If you trust what you have on your system, you can bulk-allow those 81 processes. Give them a look over before you do, but if you have a safe and secure system and you trust your software, you won't be in for any surprises.

Anyways, those 81 processes probably fell into the low restricted category, which gives enough permissions for a standard program to run. It just prevents them from messing with core Windows components.

 

[harlan4096]

If you trust what you have on your system, you can bulk-allow those 81 processes. Give them a look over before you do, but if you have a safe and secure system and you trust your software, you won't be in for any surprises.

Totally agree...

Nevertheless, I've read somewhere that TAM would automatically turn on after a few days/weeks, if it has determined that all of your programs are whitelisted in KSN and that you are not installing "unknown" applications during its monitoring.

I never heard about it and never got such behaviour from TAM in any of my systems!!!!

IHMO I always choose "Turn on and scan all installed applications", it will take sooo long for sure (be quite patient ), disable all external drives because I guess it will even scan them...

In this link, although related to 2015 version, still valid and shows better the process: How to enable or disable the Trusted Applications mode in Kaspersky Internet Security 2015

It will always find some untrusted (maybe because not digitally signed or not in KSN, many of them sometimes even belonging to Microsoft system), but as said in previous posts, if You know are or trust them You can tick them as trusted, and finally once You ticked as trusted of kept some of them as blocked all the remaining files, You should click on Enabled TAM by default.

From time to time, You will get some applications or plugins (and some new files) used by trusted applications also blocked and You'll have to let them Start via Application Control -> Start column or going to TAM -> Manage Blockings...

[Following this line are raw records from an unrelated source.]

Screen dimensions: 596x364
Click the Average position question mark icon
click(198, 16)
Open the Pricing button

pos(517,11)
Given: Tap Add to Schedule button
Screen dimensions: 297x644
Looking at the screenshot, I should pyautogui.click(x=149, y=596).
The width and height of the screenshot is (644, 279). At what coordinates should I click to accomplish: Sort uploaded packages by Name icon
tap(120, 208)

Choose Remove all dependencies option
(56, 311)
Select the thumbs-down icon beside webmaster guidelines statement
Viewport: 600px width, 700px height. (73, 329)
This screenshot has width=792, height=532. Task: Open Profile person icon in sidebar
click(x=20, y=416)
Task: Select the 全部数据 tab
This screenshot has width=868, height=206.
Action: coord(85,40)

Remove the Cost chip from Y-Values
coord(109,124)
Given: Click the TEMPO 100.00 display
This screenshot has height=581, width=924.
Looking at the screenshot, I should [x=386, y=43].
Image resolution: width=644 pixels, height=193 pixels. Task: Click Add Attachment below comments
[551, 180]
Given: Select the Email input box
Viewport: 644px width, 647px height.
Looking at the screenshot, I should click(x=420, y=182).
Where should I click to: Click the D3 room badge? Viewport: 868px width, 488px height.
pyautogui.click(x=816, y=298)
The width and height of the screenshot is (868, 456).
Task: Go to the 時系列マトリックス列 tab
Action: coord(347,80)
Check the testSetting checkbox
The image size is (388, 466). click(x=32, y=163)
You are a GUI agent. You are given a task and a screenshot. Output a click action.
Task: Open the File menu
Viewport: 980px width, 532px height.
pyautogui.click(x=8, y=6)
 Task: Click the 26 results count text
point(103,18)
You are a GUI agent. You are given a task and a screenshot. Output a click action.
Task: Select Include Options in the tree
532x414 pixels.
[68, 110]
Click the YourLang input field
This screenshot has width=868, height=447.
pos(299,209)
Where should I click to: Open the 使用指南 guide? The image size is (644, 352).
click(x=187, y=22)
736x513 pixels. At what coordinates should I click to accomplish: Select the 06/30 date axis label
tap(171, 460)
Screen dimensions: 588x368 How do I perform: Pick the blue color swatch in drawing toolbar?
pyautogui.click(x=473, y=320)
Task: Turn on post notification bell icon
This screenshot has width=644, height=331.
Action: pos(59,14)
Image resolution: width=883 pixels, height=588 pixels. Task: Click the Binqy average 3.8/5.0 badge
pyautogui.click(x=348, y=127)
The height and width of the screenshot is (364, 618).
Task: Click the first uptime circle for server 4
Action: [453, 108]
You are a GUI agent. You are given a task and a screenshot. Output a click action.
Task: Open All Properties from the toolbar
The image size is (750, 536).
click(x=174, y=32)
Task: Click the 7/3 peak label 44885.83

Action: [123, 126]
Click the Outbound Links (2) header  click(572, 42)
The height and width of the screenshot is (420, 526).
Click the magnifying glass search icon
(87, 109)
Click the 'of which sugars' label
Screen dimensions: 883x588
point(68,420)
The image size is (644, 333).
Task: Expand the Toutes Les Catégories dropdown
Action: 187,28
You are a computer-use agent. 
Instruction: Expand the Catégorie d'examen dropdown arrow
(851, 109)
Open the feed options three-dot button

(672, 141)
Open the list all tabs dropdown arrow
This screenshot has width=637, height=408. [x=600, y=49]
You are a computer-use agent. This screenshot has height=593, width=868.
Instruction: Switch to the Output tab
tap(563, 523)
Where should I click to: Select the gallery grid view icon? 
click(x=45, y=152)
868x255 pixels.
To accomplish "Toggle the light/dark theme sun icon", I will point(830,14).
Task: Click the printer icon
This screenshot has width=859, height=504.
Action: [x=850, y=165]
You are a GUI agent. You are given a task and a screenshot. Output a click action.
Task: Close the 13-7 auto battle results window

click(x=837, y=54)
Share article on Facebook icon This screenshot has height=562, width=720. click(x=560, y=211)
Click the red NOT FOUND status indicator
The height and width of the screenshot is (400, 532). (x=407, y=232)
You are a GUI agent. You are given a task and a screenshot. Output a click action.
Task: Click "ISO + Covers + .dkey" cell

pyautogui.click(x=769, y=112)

In general I recommend TAM enabled for advanced users and/or high risk environments...

 

[XhenEd]

@harlan4096
I found the source: About Trusted Applications mode
The help file says, "Trusted Applications mode is enabled automatically if Kaspersky Internet Security analysis of the operating system and installed applications reveals that mostly trusted applications are used on the computer."

So, my previous statement wasn't accurate after all because the help file says "most" applications, instead of "all" applications, and that there's no mention of "if there are no 'unknown' during monitoring". Nevertheless, I'm glad I'm correct that TAM would automatically turn on. I thought I was imagining things.